- **EXERCISE INSTRUCTIONS**: As soon as the line containing "Click the LINE share icon beside Twitter" appears in the material below, start returning lines exactly, and end with the line containing "Click section number".

※ ※ ※

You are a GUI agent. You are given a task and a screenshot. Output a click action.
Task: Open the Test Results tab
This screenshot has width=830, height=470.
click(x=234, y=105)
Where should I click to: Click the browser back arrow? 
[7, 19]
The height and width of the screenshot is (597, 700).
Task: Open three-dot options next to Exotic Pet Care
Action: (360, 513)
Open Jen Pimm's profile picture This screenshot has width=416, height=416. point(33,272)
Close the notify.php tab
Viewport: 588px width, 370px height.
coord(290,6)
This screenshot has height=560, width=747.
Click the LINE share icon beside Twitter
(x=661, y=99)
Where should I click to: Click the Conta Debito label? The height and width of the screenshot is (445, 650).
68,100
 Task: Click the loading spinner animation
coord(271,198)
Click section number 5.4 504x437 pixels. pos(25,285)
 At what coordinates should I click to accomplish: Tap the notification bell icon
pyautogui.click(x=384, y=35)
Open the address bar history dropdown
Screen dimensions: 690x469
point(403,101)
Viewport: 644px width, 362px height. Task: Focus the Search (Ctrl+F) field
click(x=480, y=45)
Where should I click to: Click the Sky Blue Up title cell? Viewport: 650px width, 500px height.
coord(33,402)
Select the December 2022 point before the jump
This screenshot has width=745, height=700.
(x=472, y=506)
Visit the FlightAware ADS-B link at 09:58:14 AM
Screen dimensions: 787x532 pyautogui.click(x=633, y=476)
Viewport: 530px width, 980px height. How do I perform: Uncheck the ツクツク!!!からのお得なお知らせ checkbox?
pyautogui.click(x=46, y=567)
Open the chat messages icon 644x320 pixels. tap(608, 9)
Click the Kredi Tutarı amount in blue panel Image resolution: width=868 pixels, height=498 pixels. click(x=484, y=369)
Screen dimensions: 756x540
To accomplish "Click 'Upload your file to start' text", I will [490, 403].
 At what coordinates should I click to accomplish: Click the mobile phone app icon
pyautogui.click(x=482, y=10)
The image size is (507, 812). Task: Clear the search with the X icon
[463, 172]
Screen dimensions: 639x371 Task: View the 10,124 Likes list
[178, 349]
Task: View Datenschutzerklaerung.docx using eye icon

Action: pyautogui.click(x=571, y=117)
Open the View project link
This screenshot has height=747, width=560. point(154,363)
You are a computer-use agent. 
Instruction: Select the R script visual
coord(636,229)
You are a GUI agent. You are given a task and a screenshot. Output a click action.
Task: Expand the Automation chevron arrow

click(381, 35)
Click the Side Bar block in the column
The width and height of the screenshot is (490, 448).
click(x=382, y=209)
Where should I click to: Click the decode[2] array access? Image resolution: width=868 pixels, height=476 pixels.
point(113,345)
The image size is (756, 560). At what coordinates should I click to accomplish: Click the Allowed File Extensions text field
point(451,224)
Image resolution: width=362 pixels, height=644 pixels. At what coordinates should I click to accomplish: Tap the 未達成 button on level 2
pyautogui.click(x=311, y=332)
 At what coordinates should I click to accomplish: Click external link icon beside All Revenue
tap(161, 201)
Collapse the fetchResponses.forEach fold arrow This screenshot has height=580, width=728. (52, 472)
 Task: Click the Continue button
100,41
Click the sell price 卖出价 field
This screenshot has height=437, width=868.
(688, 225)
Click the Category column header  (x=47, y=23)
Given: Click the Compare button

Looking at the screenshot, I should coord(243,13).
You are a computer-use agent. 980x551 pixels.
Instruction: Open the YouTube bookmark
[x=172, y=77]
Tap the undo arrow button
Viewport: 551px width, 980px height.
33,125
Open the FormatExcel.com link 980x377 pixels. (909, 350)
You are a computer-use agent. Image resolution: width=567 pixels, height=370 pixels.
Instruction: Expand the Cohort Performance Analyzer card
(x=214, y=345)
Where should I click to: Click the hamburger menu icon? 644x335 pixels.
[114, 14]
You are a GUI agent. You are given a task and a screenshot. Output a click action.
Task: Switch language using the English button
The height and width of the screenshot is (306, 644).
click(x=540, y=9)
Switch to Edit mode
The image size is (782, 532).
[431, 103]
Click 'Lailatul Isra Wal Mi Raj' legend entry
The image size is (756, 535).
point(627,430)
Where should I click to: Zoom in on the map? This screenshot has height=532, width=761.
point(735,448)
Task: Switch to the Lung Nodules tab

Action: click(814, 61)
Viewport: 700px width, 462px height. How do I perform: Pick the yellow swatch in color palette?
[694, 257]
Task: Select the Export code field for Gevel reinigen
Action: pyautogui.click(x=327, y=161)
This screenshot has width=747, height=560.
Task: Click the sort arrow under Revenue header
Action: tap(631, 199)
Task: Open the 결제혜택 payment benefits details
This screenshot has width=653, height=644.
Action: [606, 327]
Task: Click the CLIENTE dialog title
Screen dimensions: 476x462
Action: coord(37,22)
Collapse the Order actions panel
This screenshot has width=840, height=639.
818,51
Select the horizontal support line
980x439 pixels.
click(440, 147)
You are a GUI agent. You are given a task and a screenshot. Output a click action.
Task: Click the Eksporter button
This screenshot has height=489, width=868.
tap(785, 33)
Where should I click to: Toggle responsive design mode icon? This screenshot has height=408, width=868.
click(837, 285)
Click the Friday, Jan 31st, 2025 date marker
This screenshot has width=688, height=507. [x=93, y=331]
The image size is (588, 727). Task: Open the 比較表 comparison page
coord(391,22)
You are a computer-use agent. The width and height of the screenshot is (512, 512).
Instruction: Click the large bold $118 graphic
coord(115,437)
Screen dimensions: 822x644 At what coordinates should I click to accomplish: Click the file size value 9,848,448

※ ※ ※

- **ANSWER SPACE**:
Click the LINE share icon beside Twitter
(x=661, y=99)
Where should I click to: Click the Conta Debito label? The height and width of the screenshot is (445, 650).
68,100
 Task: Click the loading spinner animation
coord(271,198)
Click section number 5.4 504x437 pixels. pos(25,285)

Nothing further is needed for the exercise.